Ich hingegen glaube, dass Kultur der wahre Schlüssel zur Veränderung menschlichen Zusammenlebens ist. Nur muss man ihre Gesetze kennen und sie nutzen.

Anhand der nachfolgenden Definition von Clifford Geertz lässt sich nachvollziehen, wie es kommt, dass Führungskräfte so oft in Veränderungsprozessen scheitern:

Definition:

Kultur ist ein System von Symbolen, die mächtige, eindringliche und dauernde Grundstimmungen im Menschen erzeugen. Die Kultur erreicht diese Wirkung, indem sie allgemeine Prinzipien solcherart in eine Aura des Wirklichen einkleidet, dass diese Grundstimmung und die daraus resultierenden Handlungsgründe als einzig gültig erscheinen.

Macht, auch disziplinarische Gewalt, ist kein Mittel, um Haltungen tiefgreifend und nachhaltig positiv zu verändern, um Kollegen – wenn vielleicht auch nur scheinbar – Zusammenhalt und Sicherheit geben. Jede Kultur wird ihre „einzig gültigen Handlungsgründe“ vehement verteidigen. Strukturänderungen und Personalwechsel können daran sogut wie nichts ändern. Jedenfalls nicht in die positive Richtung. Man kann Strukturen zerschlagen, man kann Menschen kündigen, aber man kann Ideen weder zerschlagen noch kündigen.

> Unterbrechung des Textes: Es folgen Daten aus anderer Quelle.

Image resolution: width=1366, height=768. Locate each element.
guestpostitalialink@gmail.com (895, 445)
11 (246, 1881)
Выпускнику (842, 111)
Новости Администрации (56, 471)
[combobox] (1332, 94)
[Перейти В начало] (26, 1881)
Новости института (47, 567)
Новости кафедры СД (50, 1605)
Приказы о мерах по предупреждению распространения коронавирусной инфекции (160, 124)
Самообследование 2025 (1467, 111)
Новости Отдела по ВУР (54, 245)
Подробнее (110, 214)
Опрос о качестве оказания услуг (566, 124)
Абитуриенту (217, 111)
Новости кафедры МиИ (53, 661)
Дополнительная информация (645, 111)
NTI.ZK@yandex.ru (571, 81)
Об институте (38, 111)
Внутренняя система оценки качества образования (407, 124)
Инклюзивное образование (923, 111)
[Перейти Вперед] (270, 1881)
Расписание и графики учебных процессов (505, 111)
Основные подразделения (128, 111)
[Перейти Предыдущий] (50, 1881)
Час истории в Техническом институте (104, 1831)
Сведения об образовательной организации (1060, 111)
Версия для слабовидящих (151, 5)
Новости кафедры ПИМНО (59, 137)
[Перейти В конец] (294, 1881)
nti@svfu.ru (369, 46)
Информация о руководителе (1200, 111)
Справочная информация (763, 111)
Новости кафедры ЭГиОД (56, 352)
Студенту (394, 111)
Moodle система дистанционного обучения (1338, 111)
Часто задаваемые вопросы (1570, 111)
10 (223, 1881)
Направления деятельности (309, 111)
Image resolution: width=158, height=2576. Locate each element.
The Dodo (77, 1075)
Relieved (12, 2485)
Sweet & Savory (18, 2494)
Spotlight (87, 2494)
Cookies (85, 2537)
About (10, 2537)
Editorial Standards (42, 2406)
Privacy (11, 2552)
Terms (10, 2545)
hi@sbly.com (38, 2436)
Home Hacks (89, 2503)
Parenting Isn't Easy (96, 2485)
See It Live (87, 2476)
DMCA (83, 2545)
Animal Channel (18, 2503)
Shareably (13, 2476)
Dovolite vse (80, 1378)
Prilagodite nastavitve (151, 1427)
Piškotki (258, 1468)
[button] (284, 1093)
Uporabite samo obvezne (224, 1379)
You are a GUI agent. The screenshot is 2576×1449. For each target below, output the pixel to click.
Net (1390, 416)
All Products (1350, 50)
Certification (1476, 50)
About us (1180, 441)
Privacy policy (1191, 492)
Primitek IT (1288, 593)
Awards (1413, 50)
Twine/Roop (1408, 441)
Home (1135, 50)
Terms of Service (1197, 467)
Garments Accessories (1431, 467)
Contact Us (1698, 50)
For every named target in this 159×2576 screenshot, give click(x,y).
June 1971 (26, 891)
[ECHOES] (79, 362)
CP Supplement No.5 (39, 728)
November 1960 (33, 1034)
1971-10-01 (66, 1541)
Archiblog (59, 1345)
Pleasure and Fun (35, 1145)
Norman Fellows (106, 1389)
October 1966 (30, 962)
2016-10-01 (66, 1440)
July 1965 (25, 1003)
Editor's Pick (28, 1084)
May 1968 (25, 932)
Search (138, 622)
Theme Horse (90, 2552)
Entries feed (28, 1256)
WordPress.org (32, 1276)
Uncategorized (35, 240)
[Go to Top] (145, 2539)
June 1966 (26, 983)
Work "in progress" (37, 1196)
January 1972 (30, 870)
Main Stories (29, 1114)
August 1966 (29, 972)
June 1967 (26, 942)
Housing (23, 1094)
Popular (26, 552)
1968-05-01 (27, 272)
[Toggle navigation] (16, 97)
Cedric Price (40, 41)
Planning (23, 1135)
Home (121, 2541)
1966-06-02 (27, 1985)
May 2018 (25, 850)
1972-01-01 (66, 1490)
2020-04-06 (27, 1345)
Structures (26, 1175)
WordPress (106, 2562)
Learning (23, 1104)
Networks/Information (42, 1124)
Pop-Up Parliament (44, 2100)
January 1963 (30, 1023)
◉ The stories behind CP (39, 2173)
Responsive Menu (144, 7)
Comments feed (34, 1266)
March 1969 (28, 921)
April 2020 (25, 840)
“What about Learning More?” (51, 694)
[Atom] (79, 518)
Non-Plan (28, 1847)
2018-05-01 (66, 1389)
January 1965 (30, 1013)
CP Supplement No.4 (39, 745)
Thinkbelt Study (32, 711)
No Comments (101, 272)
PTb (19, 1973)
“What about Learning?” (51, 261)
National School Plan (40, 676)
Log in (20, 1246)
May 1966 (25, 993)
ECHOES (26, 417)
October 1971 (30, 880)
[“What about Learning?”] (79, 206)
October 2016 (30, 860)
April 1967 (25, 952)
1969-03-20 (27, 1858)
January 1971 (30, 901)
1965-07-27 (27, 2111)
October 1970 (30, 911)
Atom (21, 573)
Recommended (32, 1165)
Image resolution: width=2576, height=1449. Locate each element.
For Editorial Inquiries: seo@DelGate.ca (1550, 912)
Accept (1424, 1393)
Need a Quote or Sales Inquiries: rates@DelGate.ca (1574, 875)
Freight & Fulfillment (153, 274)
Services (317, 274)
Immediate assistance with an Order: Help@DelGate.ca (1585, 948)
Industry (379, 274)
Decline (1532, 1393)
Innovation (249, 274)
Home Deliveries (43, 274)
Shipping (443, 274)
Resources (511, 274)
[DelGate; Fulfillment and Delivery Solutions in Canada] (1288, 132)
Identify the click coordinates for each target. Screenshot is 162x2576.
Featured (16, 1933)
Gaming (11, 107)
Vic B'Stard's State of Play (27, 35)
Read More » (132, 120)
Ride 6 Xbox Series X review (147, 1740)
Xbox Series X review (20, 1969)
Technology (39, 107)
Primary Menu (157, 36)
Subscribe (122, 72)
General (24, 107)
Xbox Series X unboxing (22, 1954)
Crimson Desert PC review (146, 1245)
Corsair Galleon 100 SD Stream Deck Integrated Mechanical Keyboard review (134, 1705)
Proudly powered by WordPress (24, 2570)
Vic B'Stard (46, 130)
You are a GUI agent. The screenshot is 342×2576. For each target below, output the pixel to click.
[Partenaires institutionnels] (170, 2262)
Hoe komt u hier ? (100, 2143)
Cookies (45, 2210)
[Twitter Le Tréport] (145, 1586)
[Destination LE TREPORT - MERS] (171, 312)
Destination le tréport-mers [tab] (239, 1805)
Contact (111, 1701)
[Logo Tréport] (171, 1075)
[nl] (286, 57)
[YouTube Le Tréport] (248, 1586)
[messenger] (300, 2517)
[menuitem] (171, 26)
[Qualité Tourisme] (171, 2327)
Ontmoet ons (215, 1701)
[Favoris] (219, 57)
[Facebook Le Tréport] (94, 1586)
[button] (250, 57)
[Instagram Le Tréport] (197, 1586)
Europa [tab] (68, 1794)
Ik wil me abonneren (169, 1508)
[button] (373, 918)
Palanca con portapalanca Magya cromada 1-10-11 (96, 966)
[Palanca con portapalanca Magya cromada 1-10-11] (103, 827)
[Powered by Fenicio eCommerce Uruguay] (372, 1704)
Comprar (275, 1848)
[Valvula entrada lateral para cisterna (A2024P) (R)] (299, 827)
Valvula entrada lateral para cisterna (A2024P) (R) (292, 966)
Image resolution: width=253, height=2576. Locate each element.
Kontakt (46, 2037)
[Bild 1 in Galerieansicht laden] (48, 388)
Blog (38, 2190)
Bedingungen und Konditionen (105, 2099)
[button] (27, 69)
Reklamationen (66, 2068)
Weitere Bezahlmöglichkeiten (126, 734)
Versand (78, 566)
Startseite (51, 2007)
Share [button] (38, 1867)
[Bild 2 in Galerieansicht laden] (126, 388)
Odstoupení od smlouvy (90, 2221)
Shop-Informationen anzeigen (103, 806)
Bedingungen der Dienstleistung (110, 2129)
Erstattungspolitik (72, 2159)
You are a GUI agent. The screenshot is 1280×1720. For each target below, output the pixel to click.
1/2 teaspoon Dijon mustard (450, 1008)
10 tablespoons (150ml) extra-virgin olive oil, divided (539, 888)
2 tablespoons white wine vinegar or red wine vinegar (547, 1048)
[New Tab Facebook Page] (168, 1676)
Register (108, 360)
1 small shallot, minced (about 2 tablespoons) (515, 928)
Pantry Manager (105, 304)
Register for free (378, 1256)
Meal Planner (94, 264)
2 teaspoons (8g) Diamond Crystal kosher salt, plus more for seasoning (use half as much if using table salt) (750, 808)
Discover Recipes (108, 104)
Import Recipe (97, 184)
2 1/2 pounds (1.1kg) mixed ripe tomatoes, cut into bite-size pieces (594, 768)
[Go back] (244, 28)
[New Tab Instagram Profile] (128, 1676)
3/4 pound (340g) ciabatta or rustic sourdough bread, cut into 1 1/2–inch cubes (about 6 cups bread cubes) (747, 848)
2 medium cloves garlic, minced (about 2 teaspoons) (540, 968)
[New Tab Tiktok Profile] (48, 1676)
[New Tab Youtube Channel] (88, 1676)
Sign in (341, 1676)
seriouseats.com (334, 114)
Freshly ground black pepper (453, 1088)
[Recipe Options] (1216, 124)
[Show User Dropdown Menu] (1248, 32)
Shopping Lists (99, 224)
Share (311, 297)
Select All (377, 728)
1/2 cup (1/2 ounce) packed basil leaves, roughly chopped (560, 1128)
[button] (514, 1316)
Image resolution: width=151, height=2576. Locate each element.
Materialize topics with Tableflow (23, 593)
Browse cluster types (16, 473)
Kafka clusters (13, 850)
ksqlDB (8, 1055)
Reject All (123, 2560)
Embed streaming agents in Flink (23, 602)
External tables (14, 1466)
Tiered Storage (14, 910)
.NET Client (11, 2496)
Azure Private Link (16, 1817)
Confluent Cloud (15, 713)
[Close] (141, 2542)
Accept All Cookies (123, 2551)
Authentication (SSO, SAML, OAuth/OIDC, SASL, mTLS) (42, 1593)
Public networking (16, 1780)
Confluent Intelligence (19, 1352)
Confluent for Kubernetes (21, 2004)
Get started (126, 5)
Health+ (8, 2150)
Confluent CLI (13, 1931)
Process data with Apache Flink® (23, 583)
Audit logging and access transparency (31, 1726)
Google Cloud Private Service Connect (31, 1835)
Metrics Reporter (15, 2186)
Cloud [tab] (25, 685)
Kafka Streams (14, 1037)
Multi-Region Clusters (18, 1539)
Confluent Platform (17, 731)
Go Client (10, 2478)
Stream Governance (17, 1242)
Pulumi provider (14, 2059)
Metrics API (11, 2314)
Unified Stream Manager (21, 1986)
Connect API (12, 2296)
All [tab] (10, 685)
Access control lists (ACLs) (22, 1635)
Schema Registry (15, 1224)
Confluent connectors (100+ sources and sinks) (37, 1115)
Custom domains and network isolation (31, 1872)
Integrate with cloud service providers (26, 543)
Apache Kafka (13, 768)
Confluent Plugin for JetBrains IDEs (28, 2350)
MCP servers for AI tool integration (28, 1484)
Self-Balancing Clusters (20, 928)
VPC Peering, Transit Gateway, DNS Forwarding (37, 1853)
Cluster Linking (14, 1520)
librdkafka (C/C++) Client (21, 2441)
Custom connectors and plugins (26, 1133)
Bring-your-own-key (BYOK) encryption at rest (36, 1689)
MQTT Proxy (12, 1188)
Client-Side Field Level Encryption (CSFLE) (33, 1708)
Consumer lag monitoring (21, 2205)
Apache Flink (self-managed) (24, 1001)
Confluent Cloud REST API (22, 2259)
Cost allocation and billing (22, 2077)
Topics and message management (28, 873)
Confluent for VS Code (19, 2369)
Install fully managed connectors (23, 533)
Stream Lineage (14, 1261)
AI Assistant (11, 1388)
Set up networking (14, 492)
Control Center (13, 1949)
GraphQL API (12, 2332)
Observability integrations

Andersherum ist aus der Anwendung dieser Definition ebenso erkennbar, dass immer dann, wenn eine notwendige Veränderung Änderungen der herrschenden Haltung voraussetzt, die kulturelle Säule angespielt werden muss.

Das ist möglich!

Denn trotz des jeder Kultur innewohnenden Absolutheitsanspruches ist sie doch veränderbar. Man muss nur ihre Regeln kennen und sich daran halten.

Diese Regeln folgen anderen Paradigmen, als den schlichten wenn-dann-Abfolgen. Sie sind komplex und laufen auf mehreren Ebenen gleichzeitig, mit unterschiedlichen Geschwindigkeiten ab. Zunächst ist es in unserem Vorhaben, Kulturen zu verändern, notwendig, sich diese verschiedenen Ebenen und ihre Funktionsweise schematisch anzusehen. Beginnen wir mit den allgemeinen Regeln sozialer Prozesse und sehen wir uns dann im Einzelnen die typischen Verläufe von Prozessen in der Organisation, in Gruppen und im Zusammenspiel zwischen Führung und Geführten an.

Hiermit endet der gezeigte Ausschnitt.